COALESCE compiles to a CASE expression; ISNULL stays an intrinsic — and measures about twice as fast per row. But the reasons to choose one over the other are semantic, and I have repro snippets for each.

“Use COALESCE, it’s standard.” “Use ISNULL, it’s faster.” Every SQL Server team has both camps, both arguments are decades old, and both are usually made without evidence. Let’s settle the performance half with a benchmark — and then look at the semantic differences, which are the part that actually causes production bugs.

First, the receipts: they are not the same thing

You can ask SQL Server what it really compiled — the scalar expressions are right there in the query plan. Written as COALESCE(sn50, s2) and ISNULL(sn50, s2), the compiled forms are:

COALESCE  →  CASE WHEN [t].[sn50] IS NOT NULL THEN [t].[sn50] ELSE [t].[s2] END
ISNULL    →  isnull([t].[sn50], [t].[s2])
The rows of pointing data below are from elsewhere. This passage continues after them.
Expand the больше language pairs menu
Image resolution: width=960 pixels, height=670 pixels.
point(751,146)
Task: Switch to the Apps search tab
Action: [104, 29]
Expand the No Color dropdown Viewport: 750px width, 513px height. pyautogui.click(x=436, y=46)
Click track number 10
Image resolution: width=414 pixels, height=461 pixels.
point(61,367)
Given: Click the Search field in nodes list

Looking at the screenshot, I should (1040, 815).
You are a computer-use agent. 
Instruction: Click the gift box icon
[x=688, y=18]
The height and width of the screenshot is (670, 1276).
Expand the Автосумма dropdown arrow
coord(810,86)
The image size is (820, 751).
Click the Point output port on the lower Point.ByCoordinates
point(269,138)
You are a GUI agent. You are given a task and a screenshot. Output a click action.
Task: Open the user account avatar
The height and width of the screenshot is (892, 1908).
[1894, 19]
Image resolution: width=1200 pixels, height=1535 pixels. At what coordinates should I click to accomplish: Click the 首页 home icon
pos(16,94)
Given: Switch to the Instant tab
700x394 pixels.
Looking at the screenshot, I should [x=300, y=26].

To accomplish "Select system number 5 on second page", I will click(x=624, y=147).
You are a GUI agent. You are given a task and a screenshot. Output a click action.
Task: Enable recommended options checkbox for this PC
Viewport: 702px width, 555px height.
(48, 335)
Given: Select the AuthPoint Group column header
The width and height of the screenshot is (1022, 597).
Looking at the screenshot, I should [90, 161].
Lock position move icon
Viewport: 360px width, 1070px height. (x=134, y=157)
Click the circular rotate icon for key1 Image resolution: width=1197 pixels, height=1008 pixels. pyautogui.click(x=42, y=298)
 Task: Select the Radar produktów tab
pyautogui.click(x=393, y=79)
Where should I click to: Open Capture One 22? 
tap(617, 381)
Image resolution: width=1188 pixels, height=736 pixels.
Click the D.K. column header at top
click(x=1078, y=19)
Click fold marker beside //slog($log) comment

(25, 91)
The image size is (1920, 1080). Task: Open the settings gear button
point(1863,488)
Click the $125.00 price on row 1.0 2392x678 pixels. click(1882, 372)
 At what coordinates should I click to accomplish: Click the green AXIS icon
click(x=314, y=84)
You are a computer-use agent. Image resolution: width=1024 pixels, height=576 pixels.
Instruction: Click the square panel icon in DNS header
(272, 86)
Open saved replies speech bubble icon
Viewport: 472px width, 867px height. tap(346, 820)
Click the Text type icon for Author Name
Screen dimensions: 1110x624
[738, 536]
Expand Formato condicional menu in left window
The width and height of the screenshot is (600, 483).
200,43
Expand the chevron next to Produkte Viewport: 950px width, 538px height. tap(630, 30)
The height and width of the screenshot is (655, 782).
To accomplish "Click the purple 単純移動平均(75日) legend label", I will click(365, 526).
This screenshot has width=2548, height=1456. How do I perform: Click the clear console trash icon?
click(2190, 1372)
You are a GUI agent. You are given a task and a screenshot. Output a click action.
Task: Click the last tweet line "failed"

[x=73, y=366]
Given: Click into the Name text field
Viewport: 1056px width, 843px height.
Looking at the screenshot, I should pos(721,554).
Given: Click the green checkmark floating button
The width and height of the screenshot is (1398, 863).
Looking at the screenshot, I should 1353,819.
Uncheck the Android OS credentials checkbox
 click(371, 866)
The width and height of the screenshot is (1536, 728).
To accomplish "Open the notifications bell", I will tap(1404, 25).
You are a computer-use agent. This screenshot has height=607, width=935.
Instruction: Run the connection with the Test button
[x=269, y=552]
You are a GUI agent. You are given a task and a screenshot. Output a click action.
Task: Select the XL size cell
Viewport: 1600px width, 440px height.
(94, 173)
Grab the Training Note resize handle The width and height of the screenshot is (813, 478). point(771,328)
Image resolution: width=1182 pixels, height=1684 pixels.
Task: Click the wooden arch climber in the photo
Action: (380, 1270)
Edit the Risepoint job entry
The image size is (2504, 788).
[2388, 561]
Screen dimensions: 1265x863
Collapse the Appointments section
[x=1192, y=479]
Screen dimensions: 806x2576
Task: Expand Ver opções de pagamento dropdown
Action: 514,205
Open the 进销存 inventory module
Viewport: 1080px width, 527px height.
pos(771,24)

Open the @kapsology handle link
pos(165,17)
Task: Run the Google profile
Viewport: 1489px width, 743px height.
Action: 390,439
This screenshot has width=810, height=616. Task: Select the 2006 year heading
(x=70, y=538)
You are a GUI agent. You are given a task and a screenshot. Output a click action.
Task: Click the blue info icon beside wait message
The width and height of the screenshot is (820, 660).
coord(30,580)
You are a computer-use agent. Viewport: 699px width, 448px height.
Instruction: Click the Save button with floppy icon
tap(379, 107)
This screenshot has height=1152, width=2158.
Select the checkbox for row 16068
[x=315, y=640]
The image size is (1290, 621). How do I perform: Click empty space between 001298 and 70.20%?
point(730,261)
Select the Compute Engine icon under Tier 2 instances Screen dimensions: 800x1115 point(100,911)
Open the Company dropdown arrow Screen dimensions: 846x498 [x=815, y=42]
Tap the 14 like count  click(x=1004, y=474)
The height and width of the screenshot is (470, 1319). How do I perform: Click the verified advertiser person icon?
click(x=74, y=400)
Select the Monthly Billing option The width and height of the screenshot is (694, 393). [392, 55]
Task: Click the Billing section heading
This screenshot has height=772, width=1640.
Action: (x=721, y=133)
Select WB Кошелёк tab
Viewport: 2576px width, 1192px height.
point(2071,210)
COALESCE doesn’t exist at execution time at all — the parser rewrites it into a CASE expression (that’s also exactly how the ANSI standard defines it). ISNULL survives as a native engine intrinsic. One is grammar, the other is a function. That difference shows up in both the timings and the semantics below.

The benchmark

Same setup as the rest of this series: each expression evaluated once per row over a 200,000-row scan, minimum of eight interleaved passes, reported as ns/row net of the scan baseline (full methodology here). I varied how often the first argument is actually NULL (never / 50% / always), since a CASE evaluates lazily and I wanted to catch any branch effects:

First arg is NULL…ISNULLCOALESCE
never (0%)19.8 ns/row35.7 ns/row
half the rows (50%)20.0 ns/row38.7 ns/row
always (100%)17.9 ns/row34.1 ns/row
4-argument chain46.3 ns/row81.6 ns/row

Two findings. First — and against my own pre-registered hypothesis of “they’ll tie” — ISNULL is consistently about twice as fast per evaluation: the intrinsic does one NULL check and a copy, while the expanded CASE drags more general machinery through every row. NULL density barely matters for either. Second, chains widen the gap: COALESCE(a, b, c, d) expands to nested CASE WHEN a IS NOT NULL… arms, and at four arguments it costs ~75% more than the equivalent nested ISNULL.

And now the sentence that keeps this honest: twice as fast means ~18 nanoseconds saved per row — about 4 ms per million rows. There is exactly one situation where that’s a real argument: expressions evaluated across hundreds of millions of rows in ETL or reporting scans. Everywhere else, this is not a performance decision. So what should decide it? The semantics — and they have teeth.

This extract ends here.